After more than two hours of public comment both for and against, the Alameda County Board of Supervisors approved a second amendment to its Flock Safety automated license‑plate reader contract, adding $303,600 and extending retroactive coverage through June 30, 2026. The 3–2 vote followed sustained questions about data sharing, federal access and vendor safeguards.

The Alameda County Board of Supervisors voted 3–2 on April 21 to approve a second amendment to the county's contract with Flock Safety for automated license‑plate reader (ALPR) technology, authorizing a $303,600 increase and retroactive coverage through June 30, 2026.
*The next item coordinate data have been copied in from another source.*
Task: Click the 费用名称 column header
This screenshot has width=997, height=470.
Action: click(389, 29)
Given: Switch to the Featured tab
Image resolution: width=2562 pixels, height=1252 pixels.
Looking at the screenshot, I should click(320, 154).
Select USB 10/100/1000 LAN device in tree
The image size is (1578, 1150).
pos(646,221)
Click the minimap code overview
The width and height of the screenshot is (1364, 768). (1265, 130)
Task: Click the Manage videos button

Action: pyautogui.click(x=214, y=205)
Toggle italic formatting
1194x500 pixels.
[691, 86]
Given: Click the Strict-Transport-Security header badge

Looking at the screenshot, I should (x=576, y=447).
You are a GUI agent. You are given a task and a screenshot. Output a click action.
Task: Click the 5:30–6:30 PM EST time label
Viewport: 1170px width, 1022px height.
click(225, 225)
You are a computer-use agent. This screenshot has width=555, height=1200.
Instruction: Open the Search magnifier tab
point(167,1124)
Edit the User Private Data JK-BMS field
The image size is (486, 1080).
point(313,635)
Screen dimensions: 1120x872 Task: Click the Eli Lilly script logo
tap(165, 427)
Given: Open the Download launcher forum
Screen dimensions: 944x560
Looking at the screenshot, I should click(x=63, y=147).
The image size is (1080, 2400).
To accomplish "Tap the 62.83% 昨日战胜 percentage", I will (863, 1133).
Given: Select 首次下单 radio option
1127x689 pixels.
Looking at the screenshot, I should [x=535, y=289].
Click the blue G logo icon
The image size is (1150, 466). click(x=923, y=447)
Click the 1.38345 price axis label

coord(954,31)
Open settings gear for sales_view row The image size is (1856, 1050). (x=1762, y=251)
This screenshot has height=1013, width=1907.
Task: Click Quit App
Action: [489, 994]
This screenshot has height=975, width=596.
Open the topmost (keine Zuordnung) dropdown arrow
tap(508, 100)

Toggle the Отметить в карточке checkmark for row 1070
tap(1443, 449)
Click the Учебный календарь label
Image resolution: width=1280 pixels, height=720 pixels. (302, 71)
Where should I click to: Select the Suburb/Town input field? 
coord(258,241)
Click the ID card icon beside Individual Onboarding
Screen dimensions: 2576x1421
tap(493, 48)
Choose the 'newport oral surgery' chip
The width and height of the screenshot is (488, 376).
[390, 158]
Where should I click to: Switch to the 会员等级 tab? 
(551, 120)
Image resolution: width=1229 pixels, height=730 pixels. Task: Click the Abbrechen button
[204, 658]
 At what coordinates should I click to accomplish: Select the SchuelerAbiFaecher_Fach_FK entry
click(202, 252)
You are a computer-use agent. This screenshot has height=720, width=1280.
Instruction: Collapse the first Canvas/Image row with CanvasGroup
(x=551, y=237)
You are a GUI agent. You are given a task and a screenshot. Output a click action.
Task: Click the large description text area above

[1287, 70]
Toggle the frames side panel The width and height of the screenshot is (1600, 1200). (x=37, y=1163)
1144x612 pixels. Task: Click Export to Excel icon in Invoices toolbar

Sheriff Elizabeth Sanchez and Sergeant Fenton Culley urged the board to authorize payment for services the office has continued to use while procurement and policy updates proceed. "The purpose of LPR technology is critical, an investigative tool that allows our deputies to identify vehicles connected to serious crimes, develops leads, and locates suspects," the sheriff said, describing cases in which ALPR hits helped recover stolen vehicles, find missing people and advance investigations.

Why it mattered: Hundreds of residents and dozens of community organizations urged the board either to reject the Flock contract or to strengthen contractual safeguards. Opponents cited reported vendor security lapses, published demonstrations of how systems can be accessed, and the risk that federal authorities could obtain commercially hosted data under existing federal law. Supporters — including victims and small‑business representatives from unincorporated areas — said the technology has helped solve local crimes and closed the gap for communities with fewer officers.

What the board heard: Speakers who opposed the contract warned that Flock’s cloud architecture and past incidents in other jurisdictions make the company a weak steward for sensitive location data. "This data surveillance exposes the county to serious legal risks," said Valerie Bachelor, a community organizer, and other callers cited third‑party access and hacking demonstrations. Several technical and academic speakers said aggregated dashboards increase the temptation to repurpose data beyond original uses.

Sheriff's response and controls: The sheriff's office described a set of policy changes and operational controls: the county office has reportedly disabled a national lookup option, increased auditing, required deputies to select a permitted use and case number for searches, and published a transparency portal with flight and access logs. Sergeant Culley said the office updated its general order to emphasize state prohibitions on sharing data with federal agencies and to expand audits of external access.

Board action and votes: Supervisor Nate Miley moved to approve the second amendment and to waive competitive procurement for the short, retroactive extension so the county can pay for services already rendered while the sheriff develops an RFP for a future contract. The board's roll call was: Supervisor Marquez — No; Supervisor Tam — Aye; Supervisor Miley — Aye; Supervisor Fortunato Bass — No; President Halbert — Yes. The motion passed 3–2.

What happens next: The sheriff said her office intends to issue an RFP for future ALPR services and strengthen contract language on data access and penalties. Meanwhile the approved amendment covers the vendor’s work through June 30, 2026, and the office will continue day‑to‑day operations and 30‑day audits.

The board’s vote closes the April 21 meeting on a contested item; supervisors and staff said they will pursue stronger procurement and contract safeguards in the next competitive process.